January 24–27, 2008
Archaeology and Sustainability—IHOPE
Chaired by Sander E. Van Der Leeuw, Director, School of Human Evolution and Social Change, Arizona State University
This seminar brought together archaeologists and climatologists dedicated to furthering archaeology’s contributions to debates over sustainability. The group discussed two projects: one concerning the socio-environmental dynamics of a number of past societies, and another focusing on water as an issue of the past and present.
April 22–23, 2008
Modernity and the Voice: Anthropological Histories from Beyond the Metropole
Co-chaired by Charles Briggs, Professor, Department of Anthropology, University of California, Berkeley and Amanda Weidman, Assistant Professor, Department of Anthropology, Bryn Mawr College
This seminar explored the topic of modernity through an examination of voice, with particular attention paid to the roles that voice plays within the realms of political democracy and individual freedom.
May 21–22, 2008
Scholar-Practitioners Addressing Global Issues
Chaired by Christina Wasson, Assistant Professor, Department of Anthropology, University of North Texas
Participants of this seminar discussed the theoretical aspects of globalization, particularly in relation to practicing anthropologists who strive to take advantage of the benefits of globalization while downplaying its more adverse effects throughout work settings of both the industrialized and developing world.

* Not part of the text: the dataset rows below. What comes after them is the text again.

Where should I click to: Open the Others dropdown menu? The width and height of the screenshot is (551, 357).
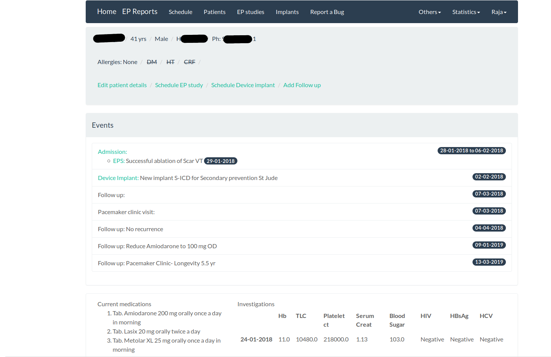(x=429, y=12)
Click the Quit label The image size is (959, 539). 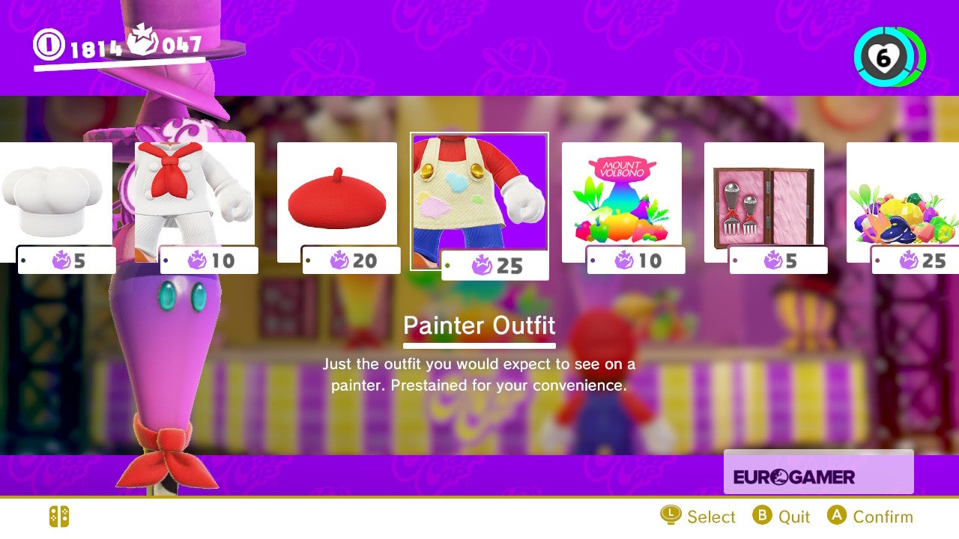click(794, 517)
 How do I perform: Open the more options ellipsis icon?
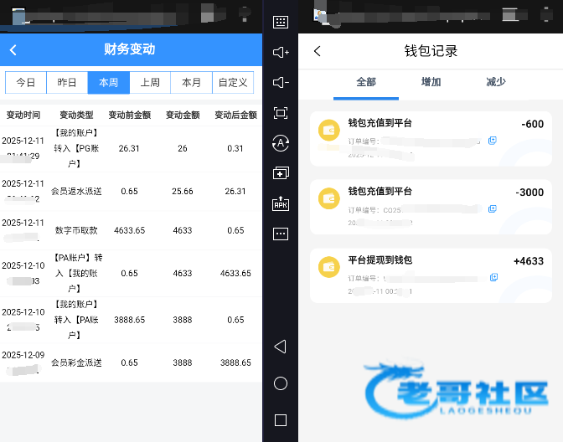(281, 234)
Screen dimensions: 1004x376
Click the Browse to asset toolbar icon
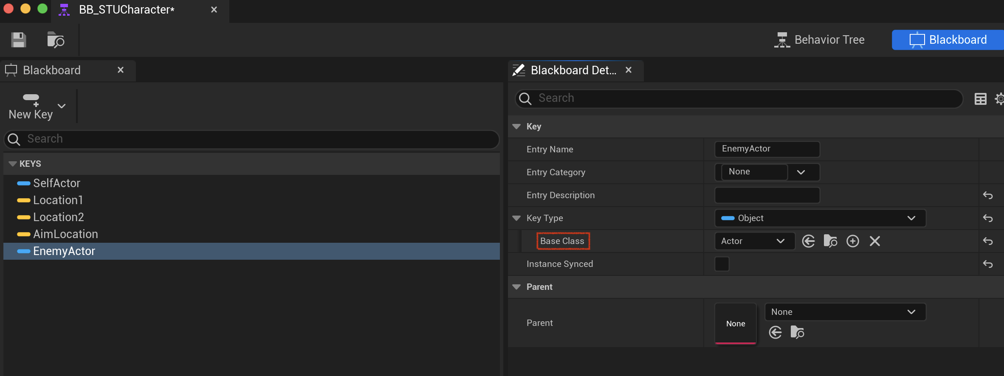[x=55, y=40]
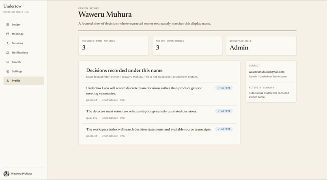This screenshot has height=180, width=327.
Task: Open the detector no relationship decision
Action: coord(159,114)
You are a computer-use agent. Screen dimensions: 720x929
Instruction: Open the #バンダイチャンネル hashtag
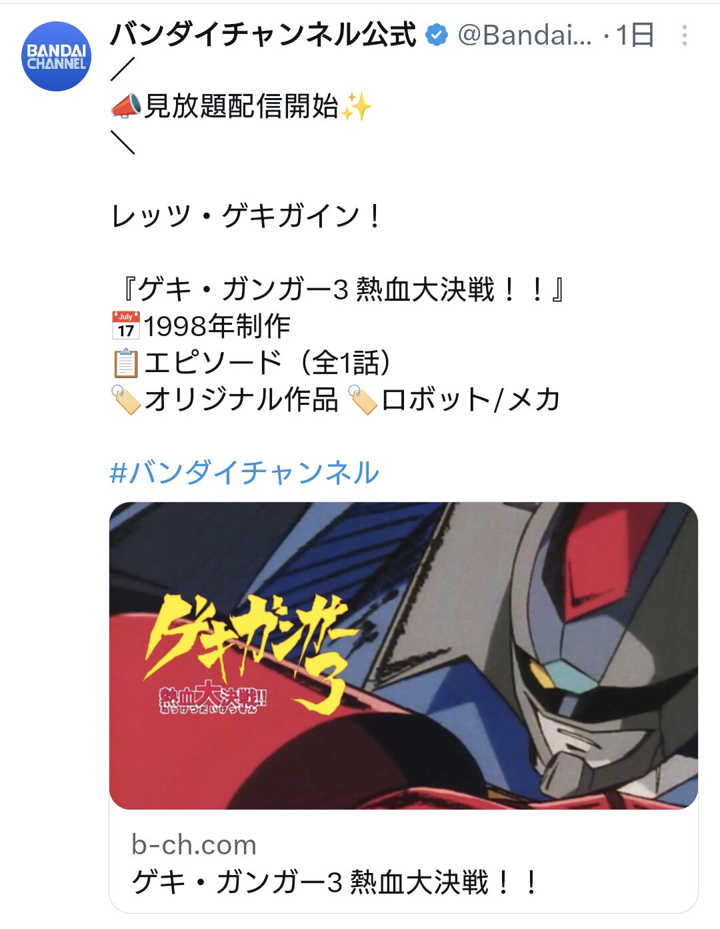click(x=245, y=473)
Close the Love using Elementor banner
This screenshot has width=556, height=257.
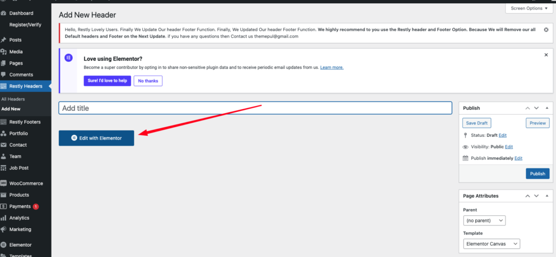pos(546,55)
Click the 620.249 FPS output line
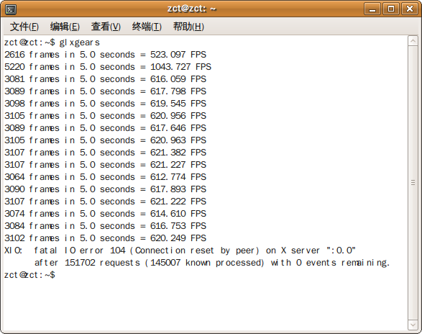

The importance of incorporating practice into anthropological theory as a whole was also emphasized.
June 25–26, 2008
Policy Under the Influence: Addressing Substance Abuse in New Mexico
Co-chaired by Nancy Owen Lewis, Director of Scholar Programs, SAR and Cathleen E. Willging, Program Director and Research Scientist, Behavioral Health Research Ctr of the SW, Pacific Institute for Research and Evaluation
This seminar focused on the translation of anthropological research regarding substance abuse in New Mexico into critical policy reform and culturally suitable treatment programs.
July 24–25, 2008
Scholars, Security, and Citizenship
Co-chaired by Laura McNamara, Principal Member of Technical Staff, Exploratory Simulation Technologies, Sandia National Laboratories and Neil L. Whitehead, Professor, Department of Anthropology, University of Wisconsin, Madison
Participants of this seminar addressed the incorporation of anthropological research into national security policymaking, particularly with regard to how understanding specific cultural contexts creates further opportunities for understanding manifestations of worldwide politics. The question of how the personal politics of individual anthropologists can affect the discipline as a whole was also emphasized.
September 11–12, 2008
Breathing New Life Into the Evidence of Death
Co-chaired by Aubrey Baadsgaard, Assistant Curator, Department of Ancient Near Eastern Art, The Metropolitan Museum of Art; Alexis Boutin, Ph.D. Candidate, Department of Anthropology, University of Pennsylvania; and Jane E. Buikstra, Professor of Bioarchaeology, School of Human Evolution and Social Change, Arizona State University
This seminar gave various bioarchaeologists the opportunity to discuss their most up-to-date methods and theories regarding mortuary evidence.
November 5–6, 2008
The Archaeology of Indigenous Resistance to the Spanish Conquest
Co-chaired by Matthew Liebmann, Assistant Professor, Department of Anthropology, College of William and Mary and Melissa Scott Murphy, Assistant Professor, Department of Anthropology, University of Wyoming
Participants of this seminar explored various forms of indigenous resistance during the Spanish colonial era through the usage of archaeology.
December 14–17, 2008
Taking Action for Women’s Health and Empowerment: A Resource for Community-Based Activists
Co-chaired by Jane Maxwell and Melissa C. Smith
This short seminar was a follow-up to the conference “Women’s Empowerment for Health,” which took place at SAR in 2007 and brought together women and organizations working with grassroots groups around the world to promote women’s health within a framework of social justice.